WORK REQUIRED – Count the lines in the material below that contain the string "should", matching case exactly. Reply with the number alone.

PROVIDED MATERIAL –
'''
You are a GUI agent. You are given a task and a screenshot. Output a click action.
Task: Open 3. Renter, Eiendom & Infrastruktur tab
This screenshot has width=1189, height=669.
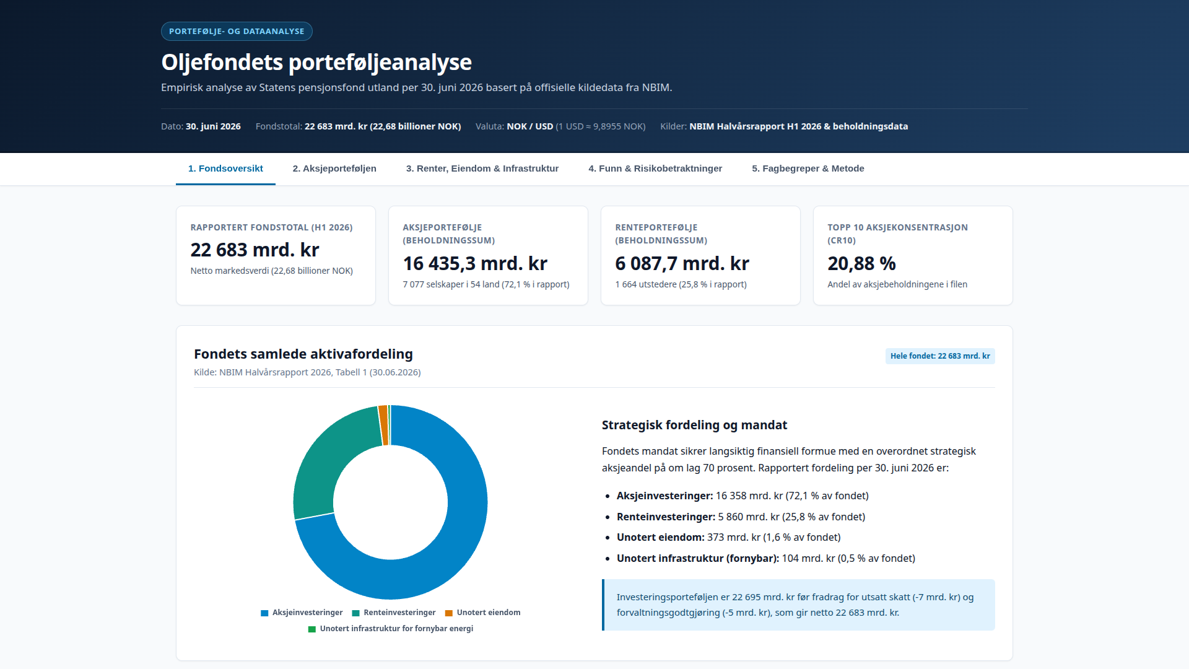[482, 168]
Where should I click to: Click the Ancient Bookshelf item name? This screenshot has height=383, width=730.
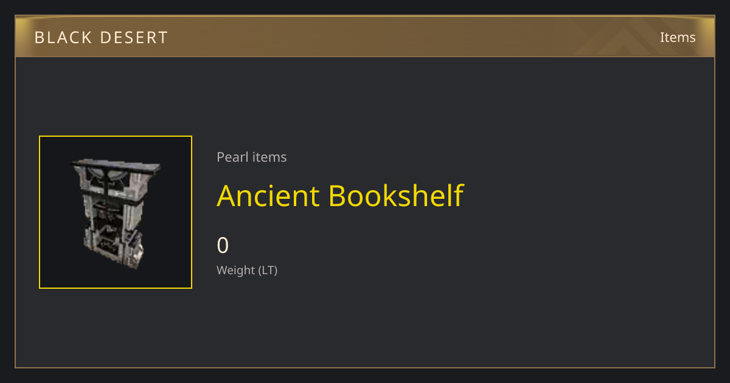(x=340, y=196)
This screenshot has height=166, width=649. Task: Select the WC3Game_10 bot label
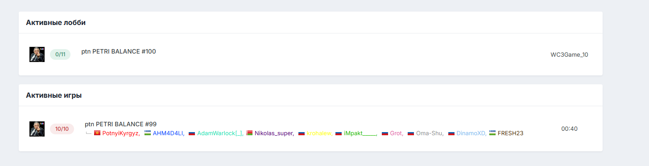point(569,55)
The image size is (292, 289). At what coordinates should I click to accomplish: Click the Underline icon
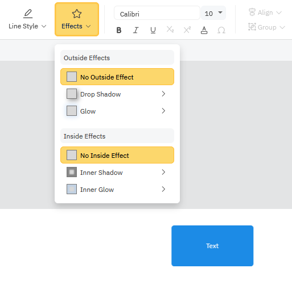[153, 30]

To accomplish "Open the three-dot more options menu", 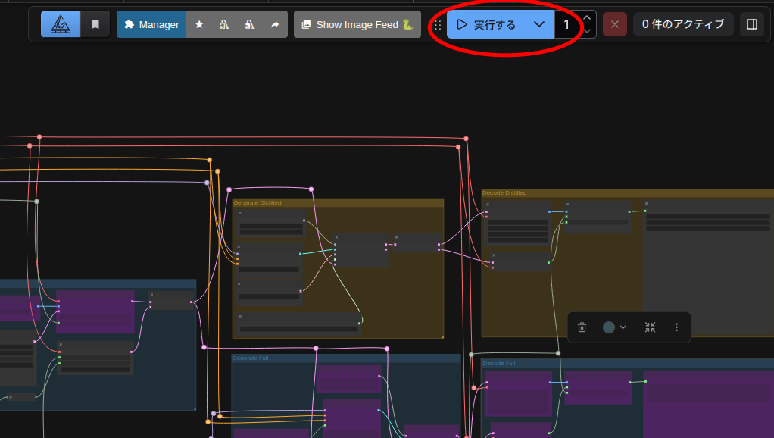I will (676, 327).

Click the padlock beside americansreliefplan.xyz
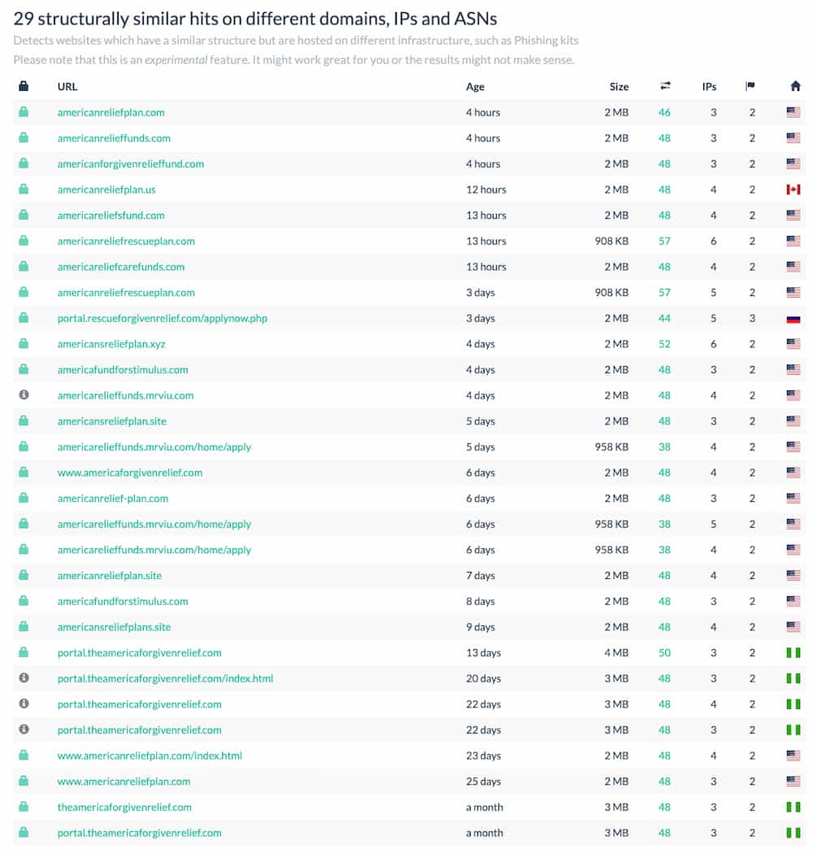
'''
'''
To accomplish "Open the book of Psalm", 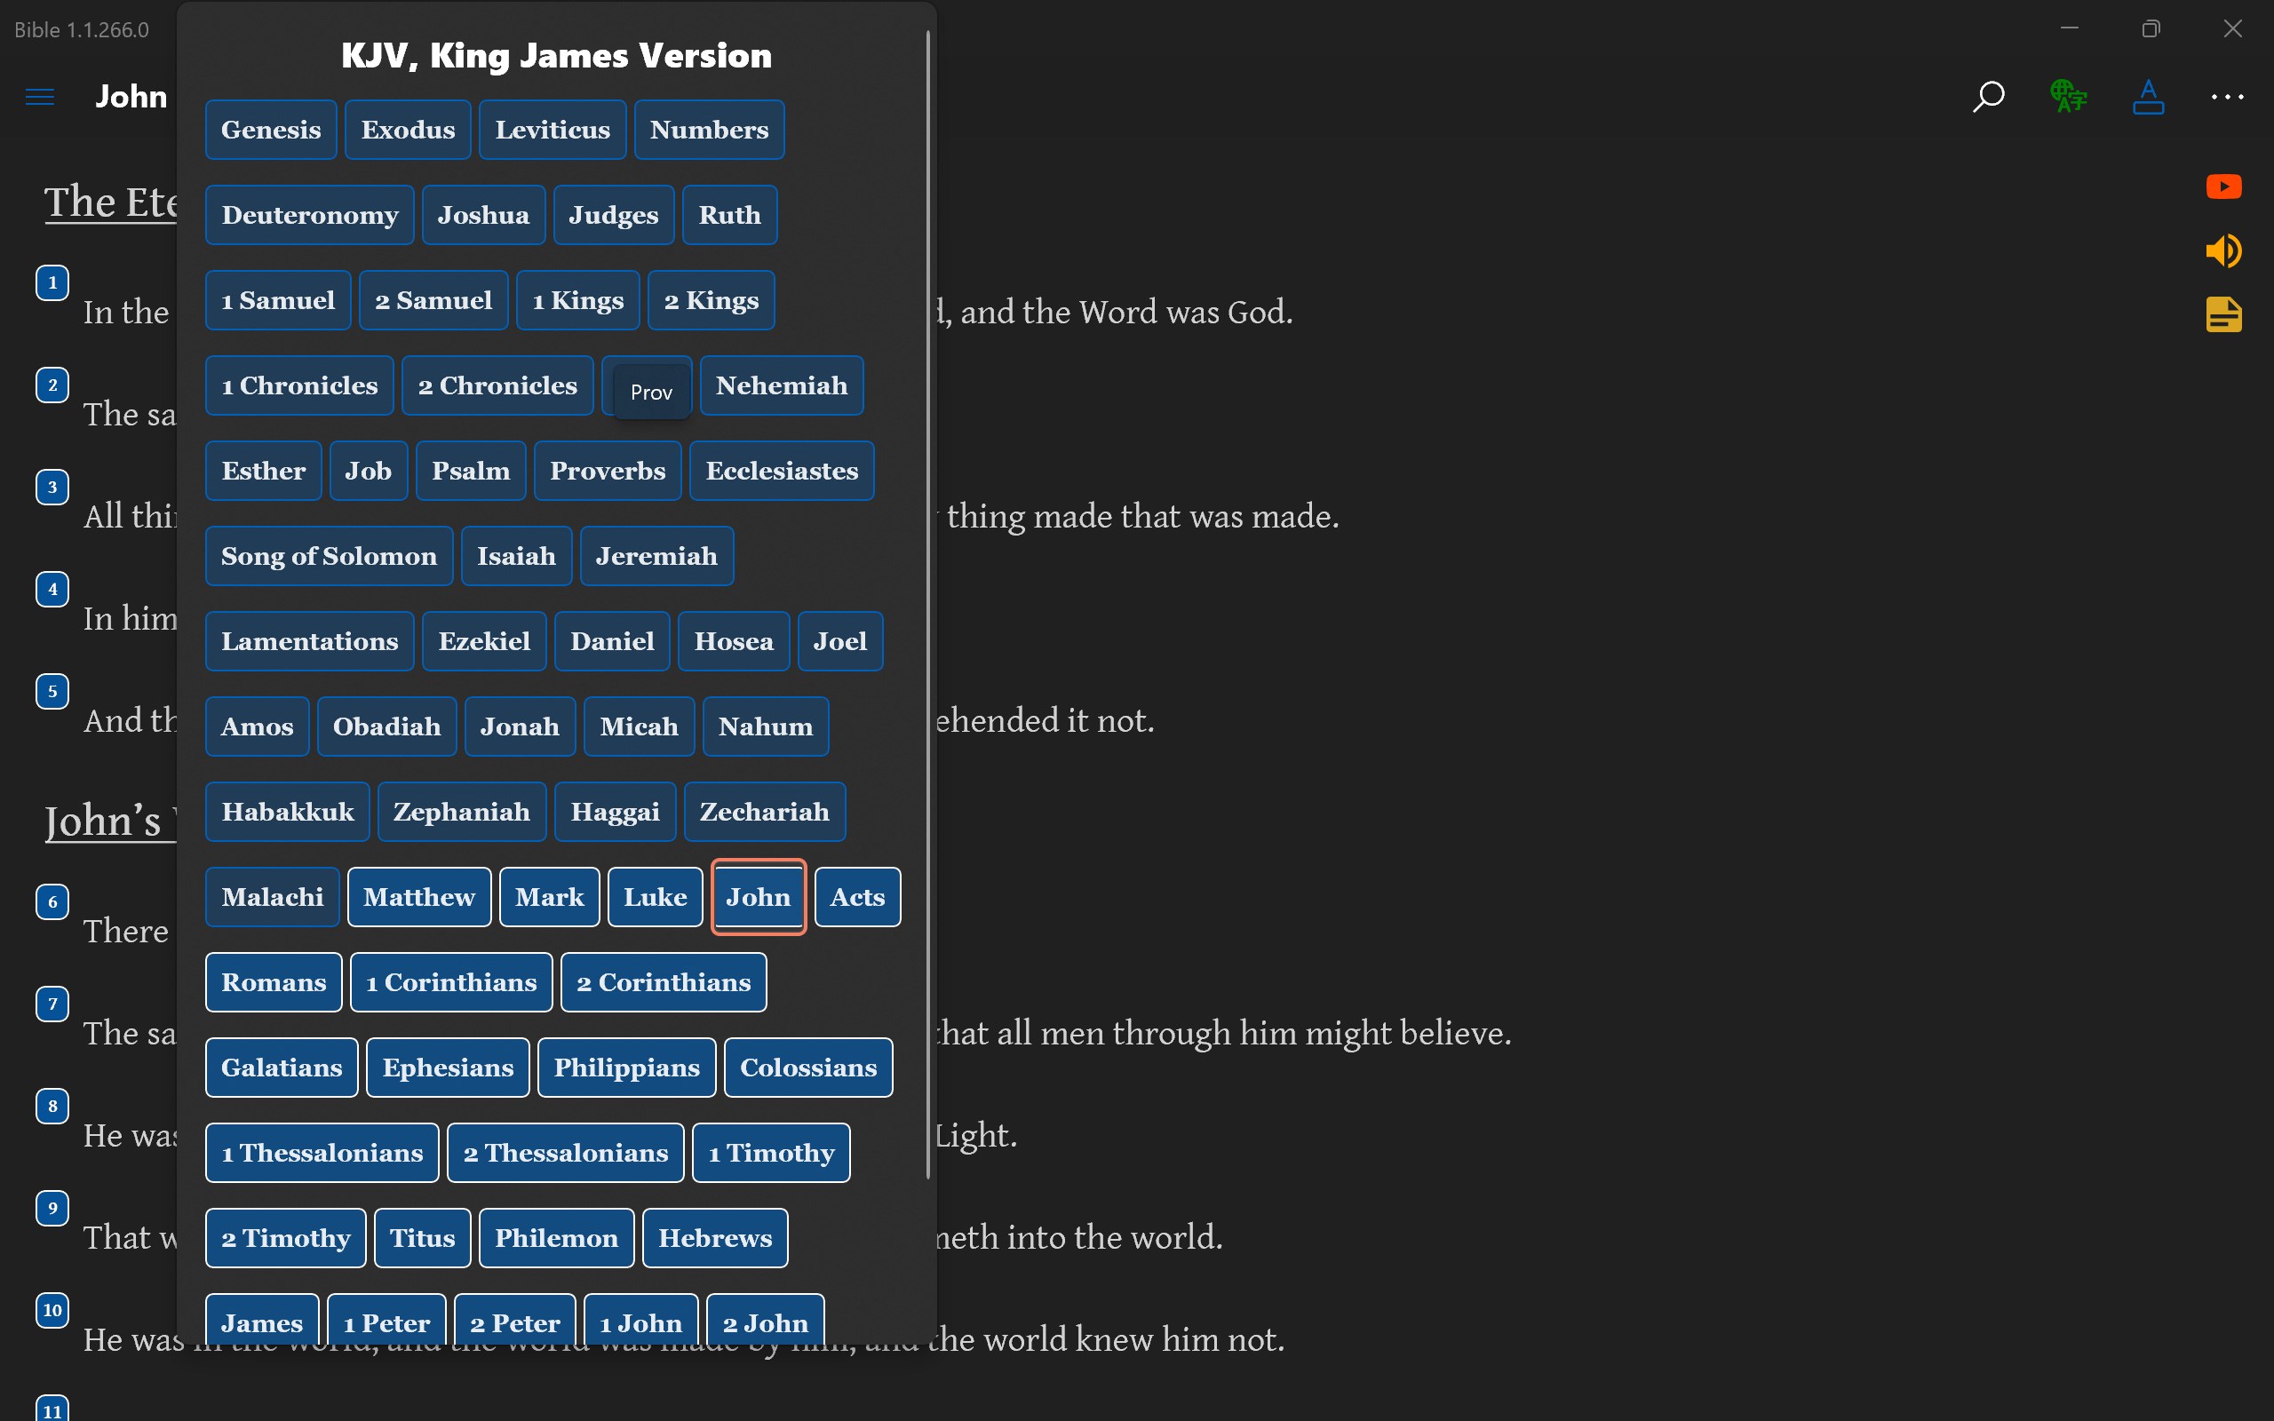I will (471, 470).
'''
'''
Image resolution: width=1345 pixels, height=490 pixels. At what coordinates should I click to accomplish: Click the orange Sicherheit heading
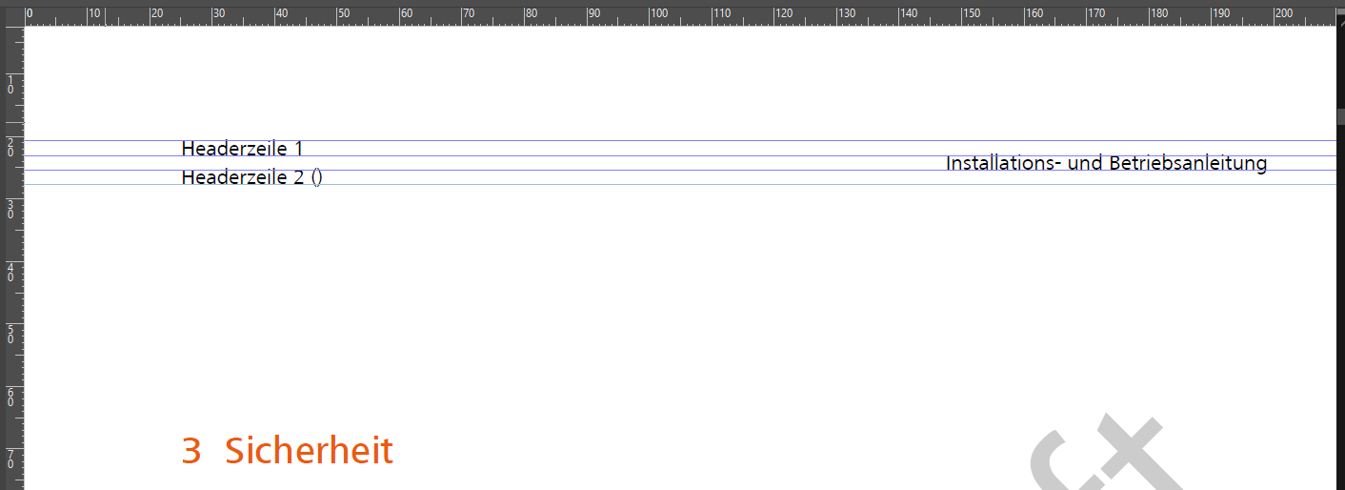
'''
TASK SOLUTION – 3